Reviews

Sunset Boulevard

Florence Lacey gives a powerful performance as faded silent film star Norma Desmond in Eric Schaeffer’s fabulous Signature Theater production of Andrew Lloyd Webber’s musical.

D.B. Bonds and Florence Lacey in Sunset Boulevard
(© Scott Suchman)
D.B. Bonds and Florence Lacey in Sunset Boulevard
(© Scott Suchman)

Signature Theatre has a fabulous holiday gift for the Washington area: a lushly staged and vibrantly performed production of Andrew Lloyd Webber’s Sunset Boulevard, the musical version of Billy Wilder’s 1950 classic film. In director Eric Schaeffer’s hands, the piece becomes a journey of dramatic twists and turns, shrouded in moody mists and lush orchestrations and leading to a thoroughly chilling destination.

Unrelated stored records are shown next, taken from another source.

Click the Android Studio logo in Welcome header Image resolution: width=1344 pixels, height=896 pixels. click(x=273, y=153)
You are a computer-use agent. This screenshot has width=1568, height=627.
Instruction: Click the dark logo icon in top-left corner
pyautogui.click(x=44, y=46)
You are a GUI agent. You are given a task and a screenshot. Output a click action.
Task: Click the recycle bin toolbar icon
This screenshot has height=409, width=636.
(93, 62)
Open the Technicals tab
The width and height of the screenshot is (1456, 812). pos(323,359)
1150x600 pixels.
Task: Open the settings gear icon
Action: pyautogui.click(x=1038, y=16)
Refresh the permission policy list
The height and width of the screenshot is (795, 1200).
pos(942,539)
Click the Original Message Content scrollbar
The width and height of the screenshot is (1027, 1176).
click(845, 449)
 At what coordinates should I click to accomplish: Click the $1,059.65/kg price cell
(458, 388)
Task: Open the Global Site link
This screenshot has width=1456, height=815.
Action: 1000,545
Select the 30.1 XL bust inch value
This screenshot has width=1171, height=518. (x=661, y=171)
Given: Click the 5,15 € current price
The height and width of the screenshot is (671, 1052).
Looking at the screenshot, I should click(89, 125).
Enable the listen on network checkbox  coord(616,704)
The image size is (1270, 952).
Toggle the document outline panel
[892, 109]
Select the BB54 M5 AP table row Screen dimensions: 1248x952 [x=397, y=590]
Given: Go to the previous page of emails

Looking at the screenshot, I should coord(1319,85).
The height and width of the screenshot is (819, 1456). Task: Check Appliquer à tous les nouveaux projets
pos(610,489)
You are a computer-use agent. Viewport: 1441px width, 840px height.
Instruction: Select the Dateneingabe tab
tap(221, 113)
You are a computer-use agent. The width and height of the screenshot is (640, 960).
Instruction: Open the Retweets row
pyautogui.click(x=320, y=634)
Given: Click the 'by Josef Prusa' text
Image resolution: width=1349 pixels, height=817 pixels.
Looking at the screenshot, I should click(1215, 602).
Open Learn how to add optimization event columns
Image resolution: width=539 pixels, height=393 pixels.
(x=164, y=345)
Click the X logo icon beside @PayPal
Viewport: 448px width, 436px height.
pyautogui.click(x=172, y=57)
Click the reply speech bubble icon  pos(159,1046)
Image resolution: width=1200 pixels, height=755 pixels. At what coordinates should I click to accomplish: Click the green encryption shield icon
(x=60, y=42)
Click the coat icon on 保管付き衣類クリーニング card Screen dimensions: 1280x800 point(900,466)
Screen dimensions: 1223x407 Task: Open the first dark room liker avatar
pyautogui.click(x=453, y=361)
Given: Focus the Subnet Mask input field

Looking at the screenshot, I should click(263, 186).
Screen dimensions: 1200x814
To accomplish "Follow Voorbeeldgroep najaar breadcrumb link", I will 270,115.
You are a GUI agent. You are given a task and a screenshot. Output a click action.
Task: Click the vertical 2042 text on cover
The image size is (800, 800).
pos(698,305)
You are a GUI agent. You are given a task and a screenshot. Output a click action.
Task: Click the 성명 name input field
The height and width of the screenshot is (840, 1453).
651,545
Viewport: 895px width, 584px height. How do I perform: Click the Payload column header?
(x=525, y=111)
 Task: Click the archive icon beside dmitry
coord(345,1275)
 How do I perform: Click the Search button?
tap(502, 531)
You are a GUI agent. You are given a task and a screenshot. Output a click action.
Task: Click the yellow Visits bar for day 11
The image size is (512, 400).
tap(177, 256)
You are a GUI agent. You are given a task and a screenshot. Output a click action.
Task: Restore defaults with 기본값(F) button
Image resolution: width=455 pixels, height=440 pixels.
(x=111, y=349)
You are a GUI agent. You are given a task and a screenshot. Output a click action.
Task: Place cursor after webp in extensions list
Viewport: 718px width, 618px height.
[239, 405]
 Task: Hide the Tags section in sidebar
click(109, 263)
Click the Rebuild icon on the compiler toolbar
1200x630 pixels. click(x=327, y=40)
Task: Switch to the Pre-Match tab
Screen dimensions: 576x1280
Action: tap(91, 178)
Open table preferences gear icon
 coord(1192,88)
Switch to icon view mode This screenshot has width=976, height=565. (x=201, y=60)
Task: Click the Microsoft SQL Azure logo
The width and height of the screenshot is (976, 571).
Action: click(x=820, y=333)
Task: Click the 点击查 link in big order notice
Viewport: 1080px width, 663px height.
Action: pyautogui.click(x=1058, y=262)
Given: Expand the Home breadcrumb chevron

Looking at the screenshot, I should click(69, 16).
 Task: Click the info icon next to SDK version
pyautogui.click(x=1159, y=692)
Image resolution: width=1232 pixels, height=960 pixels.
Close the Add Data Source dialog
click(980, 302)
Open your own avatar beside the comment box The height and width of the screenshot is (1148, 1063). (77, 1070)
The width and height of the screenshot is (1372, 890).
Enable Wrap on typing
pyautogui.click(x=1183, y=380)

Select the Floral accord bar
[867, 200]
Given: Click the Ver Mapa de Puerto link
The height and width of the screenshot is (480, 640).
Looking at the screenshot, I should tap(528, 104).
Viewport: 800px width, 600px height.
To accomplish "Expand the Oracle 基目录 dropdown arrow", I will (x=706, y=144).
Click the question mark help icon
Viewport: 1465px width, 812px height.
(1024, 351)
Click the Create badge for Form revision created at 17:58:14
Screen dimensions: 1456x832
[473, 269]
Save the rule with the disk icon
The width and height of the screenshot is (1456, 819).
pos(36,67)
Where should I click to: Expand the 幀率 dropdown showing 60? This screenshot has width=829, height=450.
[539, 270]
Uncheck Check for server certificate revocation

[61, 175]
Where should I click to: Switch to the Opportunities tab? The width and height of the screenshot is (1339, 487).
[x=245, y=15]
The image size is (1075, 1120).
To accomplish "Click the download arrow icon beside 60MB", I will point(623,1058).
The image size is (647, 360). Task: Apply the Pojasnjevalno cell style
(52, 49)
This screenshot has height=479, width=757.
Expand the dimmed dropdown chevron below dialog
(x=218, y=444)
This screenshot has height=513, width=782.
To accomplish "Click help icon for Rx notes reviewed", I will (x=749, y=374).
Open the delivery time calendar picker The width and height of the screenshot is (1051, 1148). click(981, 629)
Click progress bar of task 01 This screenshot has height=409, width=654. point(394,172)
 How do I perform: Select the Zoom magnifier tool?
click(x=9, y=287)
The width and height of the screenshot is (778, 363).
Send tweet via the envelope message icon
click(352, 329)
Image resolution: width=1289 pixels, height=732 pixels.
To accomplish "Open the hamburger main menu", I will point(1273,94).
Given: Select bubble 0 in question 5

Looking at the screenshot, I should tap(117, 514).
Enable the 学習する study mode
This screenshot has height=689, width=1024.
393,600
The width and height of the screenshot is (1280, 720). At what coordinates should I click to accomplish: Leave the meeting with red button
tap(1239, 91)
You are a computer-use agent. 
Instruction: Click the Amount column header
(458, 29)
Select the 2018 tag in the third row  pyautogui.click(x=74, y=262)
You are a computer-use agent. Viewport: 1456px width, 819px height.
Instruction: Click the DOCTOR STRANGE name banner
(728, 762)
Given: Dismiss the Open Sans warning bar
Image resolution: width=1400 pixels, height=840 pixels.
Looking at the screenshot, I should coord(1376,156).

It’s a challenging musical to stage, since Lloyd Webber’s score is romantic but often repetitious, and some of the lyrics from Don Black and Christopher Hampton veer dangerously close to parody. But Schaeffer mostly avoids melodrama and caricature, instead focusing on solid storytelling and character development. He’s also stretched the budget with a rare 20-piece orchestra, which produces rich, surging melodies, and the show’s set design offers a plush ambiance.

The work focuses on Norma Desmond (Florence Lacey), a major star of silent movies who has long since faded into obscurity — and who lives, shut away with her memories and dreams of a comeback, in her museum-like mansion alongside her faithful servant Max (a vaguely menacing Ed Dixon). When destitute young screenwriter Joe Gillis (D. B. Bonds) stumbles into her realm, Norma lures him into her unwholesome fantasies. Both are opportunists, but Joe ultimately proves no match for the grotesque Norma.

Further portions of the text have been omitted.